┌─ Source data

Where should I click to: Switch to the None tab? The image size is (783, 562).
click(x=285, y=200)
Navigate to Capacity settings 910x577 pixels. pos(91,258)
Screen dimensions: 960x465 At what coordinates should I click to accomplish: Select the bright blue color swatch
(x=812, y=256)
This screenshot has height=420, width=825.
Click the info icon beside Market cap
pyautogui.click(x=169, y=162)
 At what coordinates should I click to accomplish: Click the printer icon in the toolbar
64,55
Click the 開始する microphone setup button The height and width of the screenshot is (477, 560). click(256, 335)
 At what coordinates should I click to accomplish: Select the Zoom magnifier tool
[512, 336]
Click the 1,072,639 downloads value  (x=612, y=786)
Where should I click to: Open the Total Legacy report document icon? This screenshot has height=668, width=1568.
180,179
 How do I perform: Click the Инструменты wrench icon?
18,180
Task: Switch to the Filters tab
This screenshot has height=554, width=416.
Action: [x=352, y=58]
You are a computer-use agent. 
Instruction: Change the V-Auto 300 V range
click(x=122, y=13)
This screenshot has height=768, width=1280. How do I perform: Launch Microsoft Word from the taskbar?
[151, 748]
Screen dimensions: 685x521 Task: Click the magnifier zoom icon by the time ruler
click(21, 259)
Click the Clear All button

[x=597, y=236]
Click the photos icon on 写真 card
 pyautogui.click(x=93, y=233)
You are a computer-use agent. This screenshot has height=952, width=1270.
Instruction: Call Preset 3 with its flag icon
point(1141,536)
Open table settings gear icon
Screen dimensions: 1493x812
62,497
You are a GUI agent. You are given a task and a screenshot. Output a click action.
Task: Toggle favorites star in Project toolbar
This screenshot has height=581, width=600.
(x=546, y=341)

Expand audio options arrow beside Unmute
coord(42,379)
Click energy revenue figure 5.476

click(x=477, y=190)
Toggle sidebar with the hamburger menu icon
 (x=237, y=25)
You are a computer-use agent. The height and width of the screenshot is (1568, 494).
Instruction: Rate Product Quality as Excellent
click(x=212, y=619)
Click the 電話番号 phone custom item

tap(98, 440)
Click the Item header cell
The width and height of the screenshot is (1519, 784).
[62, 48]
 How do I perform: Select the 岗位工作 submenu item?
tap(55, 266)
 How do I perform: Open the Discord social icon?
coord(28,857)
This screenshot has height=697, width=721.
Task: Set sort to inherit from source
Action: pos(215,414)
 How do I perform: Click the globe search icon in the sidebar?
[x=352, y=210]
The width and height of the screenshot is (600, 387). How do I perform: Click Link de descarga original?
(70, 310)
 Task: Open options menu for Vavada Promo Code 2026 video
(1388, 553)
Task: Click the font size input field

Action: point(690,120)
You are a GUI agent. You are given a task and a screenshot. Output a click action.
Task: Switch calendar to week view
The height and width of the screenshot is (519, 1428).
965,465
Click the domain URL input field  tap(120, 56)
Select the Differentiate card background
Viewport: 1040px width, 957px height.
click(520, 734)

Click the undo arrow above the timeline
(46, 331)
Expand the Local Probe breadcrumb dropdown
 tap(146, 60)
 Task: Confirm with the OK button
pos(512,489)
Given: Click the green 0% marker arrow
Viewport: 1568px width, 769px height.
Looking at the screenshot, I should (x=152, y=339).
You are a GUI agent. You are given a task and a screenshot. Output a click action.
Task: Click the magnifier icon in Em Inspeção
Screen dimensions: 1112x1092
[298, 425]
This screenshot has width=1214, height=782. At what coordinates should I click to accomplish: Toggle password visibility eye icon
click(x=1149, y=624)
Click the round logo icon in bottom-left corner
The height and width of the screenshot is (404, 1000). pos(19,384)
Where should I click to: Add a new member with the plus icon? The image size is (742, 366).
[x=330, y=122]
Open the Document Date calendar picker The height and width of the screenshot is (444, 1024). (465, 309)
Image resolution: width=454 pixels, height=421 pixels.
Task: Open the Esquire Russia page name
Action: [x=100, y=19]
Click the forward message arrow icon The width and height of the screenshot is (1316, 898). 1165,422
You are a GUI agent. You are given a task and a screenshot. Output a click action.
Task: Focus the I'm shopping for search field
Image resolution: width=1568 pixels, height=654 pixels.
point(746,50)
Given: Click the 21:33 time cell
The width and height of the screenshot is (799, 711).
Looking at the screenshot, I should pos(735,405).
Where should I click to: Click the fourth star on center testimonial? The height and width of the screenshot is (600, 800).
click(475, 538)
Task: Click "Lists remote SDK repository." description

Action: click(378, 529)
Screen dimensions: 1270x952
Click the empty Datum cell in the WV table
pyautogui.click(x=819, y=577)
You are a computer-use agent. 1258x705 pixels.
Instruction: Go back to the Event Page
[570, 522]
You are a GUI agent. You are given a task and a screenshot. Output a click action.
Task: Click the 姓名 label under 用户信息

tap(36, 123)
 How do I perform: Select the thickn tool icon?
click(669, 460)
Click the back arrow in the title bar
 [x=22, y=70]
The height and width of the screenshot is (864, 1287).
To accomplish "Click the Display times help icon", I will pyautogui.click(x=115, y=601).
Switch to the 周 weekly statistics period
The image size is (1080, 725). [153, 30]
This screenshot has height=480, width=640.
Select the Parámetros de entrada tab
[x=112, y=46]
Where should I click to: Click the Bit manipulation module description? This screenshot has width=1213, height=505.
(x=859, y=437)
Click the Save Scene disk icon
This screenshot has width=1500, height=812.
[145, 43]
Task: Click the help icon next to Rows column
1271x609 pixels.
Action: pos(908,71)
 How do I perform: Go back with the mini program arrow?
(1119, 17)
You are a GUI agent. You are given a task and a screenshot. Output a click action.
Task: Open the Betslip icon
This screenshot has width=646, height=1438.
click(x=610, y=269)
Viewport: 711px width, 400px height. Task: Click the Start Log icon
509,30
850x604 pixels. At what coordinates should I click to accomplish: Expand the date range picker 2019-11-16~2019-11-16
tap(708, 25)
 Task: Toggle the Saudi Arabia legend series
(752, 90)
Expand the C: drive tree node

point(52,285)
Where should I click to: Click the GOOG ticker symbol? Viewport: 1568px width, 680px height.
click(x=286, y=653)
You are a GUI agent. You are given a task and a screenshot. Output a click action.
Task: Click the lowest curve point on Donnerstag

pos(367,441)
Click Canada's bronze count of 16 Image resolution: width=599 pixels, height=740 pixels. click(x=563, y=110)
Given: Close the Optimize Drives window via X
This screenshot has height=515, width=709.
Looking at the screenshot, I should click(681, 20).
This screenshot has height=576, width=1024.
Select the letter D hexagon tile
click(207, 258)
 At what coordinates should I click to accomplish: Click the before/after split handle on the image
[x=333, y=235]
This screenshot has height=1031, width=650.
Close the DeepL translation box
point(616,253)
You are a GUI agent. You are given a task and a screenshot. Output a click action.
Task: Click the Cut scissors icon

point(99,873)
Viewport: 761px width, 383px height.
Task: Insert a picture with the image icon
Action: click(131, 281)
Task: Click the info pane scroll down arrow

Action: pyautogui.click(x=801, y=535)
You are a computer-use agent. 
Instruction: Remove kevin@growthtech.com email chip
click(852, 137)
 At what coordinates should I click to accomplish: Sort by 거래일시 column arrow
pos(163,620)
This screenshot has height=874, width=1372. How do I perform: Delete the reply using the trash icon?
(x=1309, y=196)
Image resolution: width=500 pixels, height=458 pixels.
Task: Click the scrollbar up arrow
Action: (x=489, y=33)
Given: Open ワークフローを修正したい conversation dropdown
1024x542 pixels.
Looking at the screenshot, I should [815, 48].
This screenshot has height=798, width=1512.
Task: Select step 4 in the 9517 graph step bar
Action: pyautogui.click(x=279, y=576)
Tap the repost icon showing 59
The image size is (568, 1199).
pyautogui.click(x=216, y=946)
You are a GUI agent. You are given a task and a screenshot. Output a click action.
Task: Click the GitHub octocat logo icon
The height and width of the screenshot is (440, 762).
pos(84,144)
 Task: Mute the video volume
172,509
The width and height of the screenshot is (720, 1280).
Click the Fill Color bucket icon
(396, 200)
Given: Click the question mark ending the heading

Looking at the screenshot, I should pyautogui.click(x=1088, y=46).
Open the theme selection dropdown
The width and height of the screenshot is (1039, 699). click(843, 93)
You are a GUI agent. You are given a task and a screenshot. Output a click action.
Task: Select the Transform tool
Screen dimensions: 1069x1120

└─

● What this task involves: Among the lines above, please find those with "computer" and copy them.

● Task solution:
You are a computer-use agent. 
You are a computer-use agent. This screenshot has height=952, width=1270.
You are a computer-use agent. The height and width of the screenshot is (1568, 494).
You are a computer-use agent. 1258x705 pixels.
You are a computer-use agent. 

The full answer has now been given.